EXERCISE REQUIREMENTS
What is needed here is an exact repetition of the records below, beginning at the line that has "Where should I click to: Switch to the Word" and stopping after the line that has "You are a computer-use agent. The image size is (1568, 784).".

Records from a collection:
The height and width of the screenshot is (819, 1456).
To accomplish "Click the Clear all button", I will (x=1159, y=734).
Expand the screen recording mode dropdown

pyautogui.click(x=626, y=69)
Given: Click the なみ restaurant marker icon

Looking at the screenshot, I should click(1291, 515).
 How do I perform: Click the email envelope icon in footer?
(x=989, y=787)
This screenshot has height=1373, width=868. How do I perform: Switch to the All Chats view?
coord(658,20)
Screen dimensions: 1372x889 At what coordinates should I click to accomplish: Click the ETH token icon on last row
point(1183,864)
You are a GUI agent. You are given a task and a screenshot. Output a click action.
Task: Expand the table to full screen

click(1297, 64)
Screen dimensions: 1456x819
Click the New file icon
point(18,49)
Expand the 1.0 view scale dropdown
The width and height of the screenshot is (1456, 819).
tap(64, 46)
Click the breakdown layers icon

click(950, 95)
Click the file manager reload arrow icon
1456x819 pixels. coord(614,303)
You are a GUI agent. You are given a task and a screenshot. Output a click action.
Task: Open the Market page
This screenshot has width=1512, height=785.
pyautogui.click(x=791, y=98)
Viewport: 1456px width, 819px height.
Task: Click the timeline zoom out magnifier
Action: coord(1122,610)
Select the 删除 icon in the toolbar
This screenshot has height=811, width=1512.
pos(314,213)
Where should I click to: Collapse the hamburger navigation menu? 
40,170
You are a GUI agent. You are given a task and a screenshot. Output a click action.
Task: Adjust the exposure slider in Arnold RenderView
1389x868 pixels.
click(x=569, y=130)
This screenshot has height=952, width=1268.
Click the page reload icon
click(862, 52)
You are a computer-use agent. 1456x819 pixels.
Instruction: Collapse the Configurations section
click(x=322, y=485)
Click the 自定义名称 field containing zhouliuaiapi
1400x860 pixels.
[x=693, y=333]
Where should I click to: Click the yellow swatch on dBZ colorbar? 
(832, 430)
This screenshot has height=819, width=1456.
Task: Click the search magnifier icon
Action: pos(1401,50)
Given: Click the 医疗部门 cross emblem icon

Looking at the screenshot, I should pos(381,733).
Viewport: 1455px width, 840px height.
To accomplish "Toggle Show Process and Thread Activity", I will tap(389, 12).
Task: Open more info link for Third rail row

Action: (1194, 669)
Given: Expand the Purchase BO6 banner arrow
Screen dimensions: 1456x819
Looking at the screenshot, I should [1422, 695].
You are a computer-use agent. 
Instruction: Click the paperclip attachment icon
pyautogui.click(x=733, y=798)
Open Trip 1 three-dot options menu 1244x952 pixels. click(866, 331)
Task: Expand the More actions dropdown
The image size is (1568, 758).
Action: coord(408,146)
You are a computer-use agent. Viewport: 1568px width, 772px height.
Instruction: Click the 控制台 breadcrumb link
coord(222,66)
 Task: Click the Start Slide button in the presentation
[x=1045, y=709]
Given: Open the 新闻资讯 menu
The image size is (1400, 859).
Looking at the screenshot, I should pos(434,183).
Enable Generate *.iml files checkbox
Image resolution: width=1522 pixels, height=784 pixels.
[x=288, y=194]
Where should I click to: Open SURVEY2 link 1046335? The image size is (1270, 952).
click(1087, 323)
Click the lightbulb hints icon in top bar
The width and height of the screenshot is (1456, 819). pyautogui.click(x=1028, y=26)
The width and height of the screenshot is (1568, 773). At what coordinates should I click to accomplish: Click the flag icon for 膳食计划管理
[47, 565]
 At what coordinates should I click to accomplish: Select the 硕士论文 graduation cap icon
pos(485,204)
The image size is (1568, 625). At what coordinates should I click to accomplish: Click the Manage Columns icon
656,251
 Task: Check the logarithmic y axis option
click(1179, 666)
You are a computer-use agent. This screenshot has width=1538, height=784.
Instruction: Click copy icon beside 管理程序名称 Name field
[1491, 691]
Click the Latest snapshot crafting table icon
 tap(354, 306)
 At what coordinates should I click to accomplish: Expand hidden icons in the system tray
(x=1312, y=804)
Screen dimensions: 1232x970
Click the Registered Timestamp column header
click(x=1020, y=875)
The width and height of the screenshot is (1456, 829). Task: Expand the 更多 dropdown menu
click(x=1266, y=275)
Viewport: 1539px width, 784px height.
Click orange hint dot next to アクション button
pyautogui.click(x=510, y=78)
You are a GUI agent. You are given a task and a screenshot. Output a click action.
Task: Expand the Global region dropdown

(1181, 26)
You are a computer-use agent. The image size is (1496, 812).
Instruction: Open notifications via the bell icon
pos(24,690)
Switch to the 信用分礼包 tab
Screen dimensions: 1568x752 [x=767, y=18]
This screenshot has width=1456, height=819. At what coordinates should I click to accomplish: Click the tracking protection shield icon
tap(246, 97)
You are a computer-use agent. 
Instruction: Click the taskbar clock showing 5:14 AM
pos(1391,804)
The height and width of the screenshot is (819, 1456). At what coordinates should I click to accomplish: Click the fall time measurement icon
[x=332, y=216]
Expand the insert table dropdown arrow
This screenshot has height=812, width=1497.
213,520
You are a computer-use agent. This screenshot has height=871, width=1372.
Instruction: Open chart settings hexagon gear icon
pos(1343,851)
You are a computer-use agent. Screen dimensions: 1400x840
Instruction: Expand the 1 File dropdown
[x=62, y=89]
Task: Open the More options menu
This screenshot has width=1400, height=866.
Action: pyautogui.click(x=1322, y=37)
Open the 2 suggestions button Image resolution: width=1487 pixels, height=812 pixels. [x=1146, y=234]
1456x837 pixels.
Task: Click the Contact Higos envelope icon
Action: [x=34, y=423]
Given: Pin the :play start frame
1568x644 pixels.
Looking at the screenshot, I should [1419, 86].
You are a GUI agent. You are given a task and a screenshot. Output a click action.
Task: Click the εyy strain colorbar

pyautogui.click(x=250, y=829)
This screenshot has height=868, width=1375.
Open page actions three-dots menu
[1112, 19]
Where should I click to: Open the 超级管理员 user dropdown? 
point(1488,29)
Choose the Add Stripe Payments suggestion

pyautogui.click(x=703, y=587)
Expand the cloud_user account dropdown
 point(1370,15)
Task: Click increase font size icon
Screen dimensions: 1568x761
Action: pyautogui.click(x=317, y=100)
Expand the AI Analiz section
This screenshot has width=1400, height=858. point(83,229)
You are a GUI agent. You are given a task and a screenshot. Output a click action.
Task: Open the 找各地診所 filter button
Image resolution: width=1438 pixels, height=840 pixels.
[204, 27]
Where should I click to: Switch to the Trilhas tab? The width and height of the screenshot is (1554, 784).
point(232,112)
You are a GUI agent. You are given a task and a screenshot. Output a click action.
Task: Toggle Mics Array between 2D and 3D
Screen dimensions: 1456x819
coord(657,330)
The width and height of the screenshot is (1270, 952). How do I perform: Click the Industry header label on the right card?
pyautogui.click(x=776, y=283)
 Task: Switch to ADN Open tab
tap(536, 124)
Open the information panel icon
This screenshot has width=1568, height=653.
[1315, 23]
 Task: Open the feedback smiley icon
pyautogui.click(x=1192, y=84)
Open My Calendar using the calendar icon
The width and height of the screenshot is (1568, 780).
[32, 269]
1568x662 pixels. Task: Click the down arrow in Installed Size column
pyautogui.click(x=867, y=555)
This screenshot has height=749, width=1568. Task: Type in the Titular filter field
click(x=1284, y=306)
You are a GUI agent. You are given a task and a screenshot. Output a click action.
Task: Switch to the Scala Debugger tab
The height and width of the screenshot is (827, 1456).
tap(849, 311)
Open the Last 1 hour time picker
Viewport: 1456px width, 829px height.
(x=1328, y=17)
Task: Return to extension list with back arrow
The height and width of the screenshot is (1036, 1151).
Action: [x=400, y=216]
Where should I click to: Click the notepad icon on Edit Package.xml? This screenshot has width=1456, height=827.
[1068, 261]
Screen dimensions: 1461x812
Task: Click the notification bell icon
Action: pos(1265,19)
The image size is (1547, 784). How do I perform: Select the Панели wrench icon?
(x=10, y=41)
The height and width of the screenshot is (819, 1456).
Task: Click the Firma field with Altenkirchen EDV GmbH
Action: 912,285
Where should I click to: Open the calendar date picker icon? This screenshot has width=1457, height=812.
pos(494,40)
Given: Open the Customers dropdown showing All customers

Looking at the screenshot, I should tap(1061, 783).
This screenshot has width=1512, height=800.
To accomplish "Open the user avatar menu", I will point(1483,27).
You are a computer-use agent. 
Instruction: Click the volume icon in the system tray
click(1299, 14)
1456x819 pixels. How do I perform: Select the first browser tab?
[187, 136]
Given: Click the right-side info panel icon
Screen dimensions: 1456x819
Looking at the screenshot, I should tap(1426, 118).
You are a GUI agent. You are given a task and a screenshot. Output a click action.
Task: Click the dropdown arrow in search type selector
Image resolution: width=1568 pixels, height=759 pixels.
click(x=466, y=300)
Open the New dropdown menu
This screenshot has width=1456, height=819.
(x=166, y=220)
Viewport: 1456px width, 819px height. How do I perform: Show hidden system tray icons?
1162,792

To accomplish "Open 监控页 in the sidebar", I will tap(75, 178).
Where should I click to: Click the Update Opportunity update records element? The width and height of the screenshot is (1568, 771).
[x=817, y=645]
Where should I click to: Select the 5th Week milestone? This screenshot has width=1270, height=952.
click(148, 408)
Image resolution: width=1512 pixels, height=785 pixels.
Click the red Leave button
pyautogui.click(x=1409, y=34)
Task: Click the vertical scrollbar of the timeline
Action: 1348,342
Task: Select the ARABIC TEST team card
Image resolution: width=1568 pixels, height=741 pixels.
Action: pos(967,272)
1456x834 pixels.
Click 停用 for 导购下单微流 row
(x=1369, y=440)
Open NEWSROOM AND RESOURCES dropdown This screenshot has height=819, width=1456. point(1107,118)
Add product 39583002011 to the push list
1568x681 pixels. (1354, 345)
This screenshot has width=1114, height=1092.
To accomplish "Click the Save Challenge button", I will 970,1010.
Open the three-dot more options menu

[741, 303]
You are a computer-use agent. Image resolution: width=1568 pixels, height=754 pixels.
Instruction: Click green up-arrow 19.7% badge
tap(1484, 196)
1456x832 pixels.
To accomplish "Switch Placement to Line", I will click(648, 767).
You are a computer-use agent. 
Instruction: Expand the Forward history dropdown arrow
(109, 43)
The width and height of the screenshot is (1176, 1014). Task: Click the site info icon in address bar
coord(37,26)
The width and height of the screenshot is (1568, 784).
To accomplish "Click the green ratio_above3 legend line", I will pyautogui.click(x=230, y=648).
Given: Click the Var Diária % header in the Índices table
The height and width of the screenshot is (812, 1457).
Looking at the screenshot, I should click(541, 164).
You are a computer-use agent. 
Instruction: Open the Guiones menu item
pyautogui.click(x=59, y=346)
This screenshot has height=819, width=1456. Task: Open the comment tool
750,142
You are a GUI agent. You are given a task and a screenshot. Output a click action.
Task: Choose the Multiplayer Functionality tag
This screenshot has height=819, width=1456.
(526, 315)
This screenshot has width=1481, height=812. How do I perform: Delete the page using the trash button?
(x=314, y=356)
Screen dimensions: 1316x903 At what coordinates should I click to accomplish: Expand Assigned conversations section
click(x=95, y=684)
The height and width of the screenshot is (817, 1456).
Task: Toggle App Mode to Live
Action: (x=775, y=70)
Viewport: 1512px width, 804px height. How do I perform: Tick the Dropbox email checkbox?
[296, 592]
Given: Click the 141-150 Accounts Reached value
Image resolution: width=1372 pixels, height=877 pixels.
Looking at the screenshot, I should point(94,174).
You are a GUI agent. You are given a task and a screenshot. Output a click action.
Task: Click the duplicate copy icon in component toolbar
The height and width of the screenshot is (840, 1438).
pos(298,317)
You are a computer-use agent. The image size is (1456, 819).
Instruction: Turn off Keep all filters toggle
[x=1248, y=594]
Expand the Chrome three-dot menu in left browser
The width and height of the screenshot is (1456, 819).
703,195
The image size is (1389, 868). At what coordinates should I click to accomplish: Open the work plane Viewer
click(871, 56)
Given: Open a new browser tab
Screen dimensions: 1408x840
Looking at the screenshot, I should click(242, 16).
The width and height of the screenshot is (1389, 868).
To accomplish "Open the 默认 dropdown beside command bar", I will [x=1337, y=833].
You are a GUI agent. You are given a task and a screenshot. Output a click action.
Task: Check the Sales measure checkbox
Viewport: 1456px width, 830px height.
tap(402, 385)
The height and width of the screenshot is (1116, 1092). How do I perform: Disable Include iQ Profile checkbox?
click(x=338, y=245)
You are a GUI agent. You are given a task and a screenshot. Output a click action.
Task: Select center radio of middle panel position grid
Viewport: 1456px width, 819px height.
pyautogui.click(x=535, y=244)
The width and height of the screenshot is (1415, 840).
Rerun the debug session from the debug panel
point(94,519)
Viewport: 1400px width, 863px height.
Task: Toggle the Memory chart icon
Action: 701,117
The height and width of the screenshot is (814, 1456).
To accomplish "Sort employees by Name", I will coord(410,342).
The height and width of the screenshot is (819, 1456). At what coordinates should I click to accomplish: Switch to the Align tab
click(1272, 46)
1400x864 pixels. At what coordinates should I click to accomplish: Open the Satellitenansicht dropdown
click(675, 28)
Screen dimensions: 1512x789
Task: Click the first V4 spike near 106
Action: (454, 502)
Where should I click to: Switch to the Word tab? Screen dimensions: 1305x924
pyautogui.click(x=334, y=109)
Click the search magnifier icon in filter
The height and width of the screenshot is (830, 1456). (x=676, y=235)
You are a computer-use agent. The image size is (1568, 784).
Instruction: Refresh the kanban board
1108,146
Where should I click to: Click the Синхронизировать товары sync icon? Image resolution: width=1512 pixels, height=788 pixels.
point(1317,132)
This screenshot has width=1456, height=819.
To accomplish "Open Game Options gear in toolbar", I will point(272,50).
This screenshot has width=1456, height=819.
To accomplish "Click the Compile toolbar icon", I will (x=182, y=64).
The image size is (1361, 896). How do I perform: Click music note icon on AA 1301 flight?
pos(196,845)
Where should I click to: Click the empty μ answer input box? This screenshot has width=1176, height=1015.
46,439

SOLUTION TO THE PROBLEM
Where should I click to: Switch to the Word tab? Screen dimensions: 1305x924
pyautogui.click(x=334, y=109)
Click the search magnifier icon in filter
The height and width of the screenshot is (830, 1456). (x=676, y=235)
You are a computer-use agent. The image size is (1568, 784).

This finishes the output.